Tenores Jomenor: I would like to know what you consider to be the main points of “the pending emigration law,” assuming it is inadequate.

The pending emigration law should not be called an emigration law since the regulation of the right to citizenship would be outside its scope. This is closely tied to freedom of movement, specifically to the right of each individual to enter his or her own country, which recognizes the special connection that one has to the other.

The pending emigration law should regulate and protect the right to move freely and to choose one’s residency within the nation’s boundaries. Nevertheless, Havana has special regulations that violate freedom of movement and freedom to freely choose one’s residency.

The restrictions that the anticipated emigration law contain should be specific and provide for legal recourse to limit the ability of Minister of the Interior to limit entry or exit from the country.

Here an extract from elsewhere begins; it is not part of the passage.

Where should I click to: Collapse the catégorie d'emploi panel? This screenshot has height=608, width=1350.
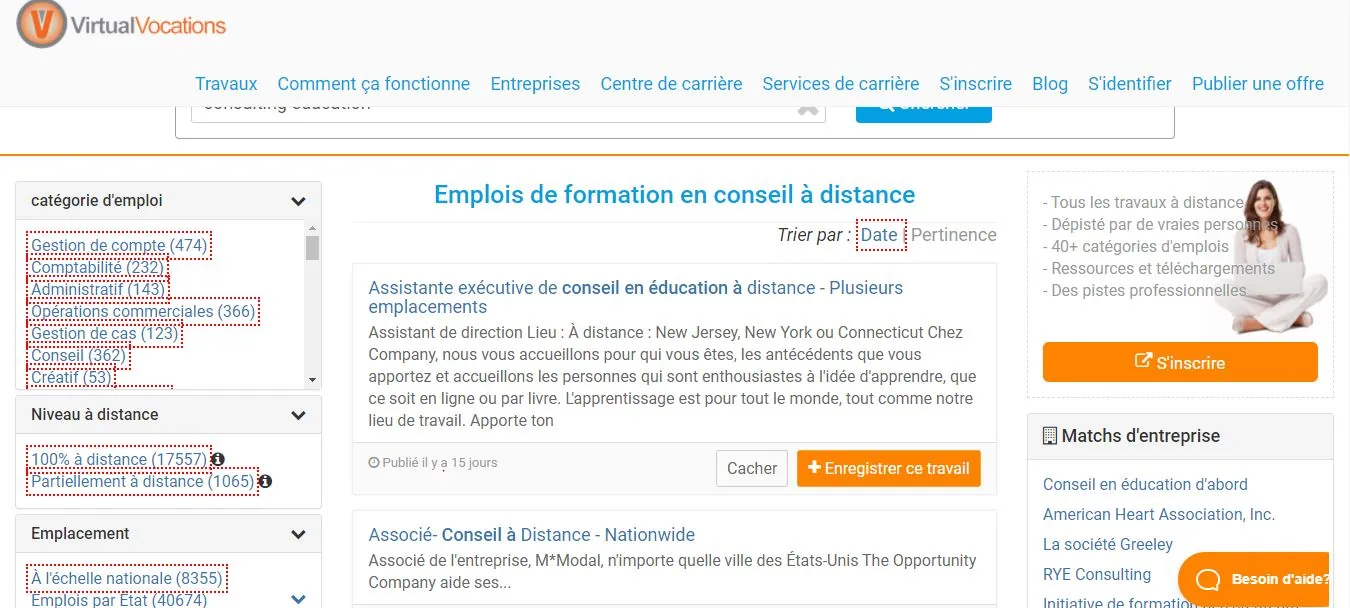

The restrictions contained in the pending emigration law should be compatible with all other universally recognized rights and fundamental principles of equality and non-discrimination. It should make no distinctions because of a citizen’s political views. Nor should it invalidate any right or compromise its essence. In other words it should not be the general rule and the exercise of the right the exception.

Mario Martínez: I live in Cuba, but have worked for several years in the Cayman Islands. Until now I have had to return to the island every eight or nine months. I would like to ask you if in the future, before going to Cuba, I will still have to pay $40 per month extension with a bank draft to the Cuban embassy in Jamaica as well as the $25 for not doing it in person.

Your question is very similar to Lila’s. After January 14, 2013, based on the new regulations, specifically those from the Ministry of Foreign Affairs, you should continue to pay the same currently established rates for extending your stay overseas for more than 24 months, which is the time limit for Cubans living overseas who have permanent residence on the island and who travel on personal business.

Phillip: What does the constitution say about the right of citizens to request a passport? In other countries it is a right that no one is denied except in certain cases in which it can be confiscated from the passport holder to prevent him from leaving the country when it being shown that he has been involved in a serious crime. Otherwise, by law it cannot be denied to anyone.

If the Cuban constitution ignores freedom of movement — widely recognized as one of the principal judicial instruments of human rights — then it pays even less attention to the right to obtain a passport. The new emigration legislation certainly eliminates the entry and exit visa, but it establishes a new prohibition, which in my opinion is even worse. It prevents someone from obtaining a necessary travel document not only for having committed a crime, but for reasons political or otherwise. The right to leave the country also includes the right to obtain the necessary travel documents. The refusal of the government to issue a passport (or to renew an existing one) to a Cuban living or not living on the island is to deny his legitimate right to enter or leave the country.

Miguel Cervantes: Doesn’t the emigration reform law contain something about persons deported from the United States that Cuba refuses to receive?

After January 14, 2013 Cuban emigrants will be able to reclaim their residency status within the nation’s boundaries — an option that did not exist prior to the new regulations. Although the new emigration statute does not expressly mention people deported from the United States, their status as emigrants allows them them file an application.

One of the advantages of the new emigration statute is that one does not have to physically reside in the country to regain residency status on the island. People will be allowed to exercise rights denied them until now, such as their rights to vote, work, to education and to acquire property.

The request can be filed through overseas consulates or through the Processing Office of the Ministry of the Interior to the Department of Immigration, which subsequently approves or denies residency requests within three months.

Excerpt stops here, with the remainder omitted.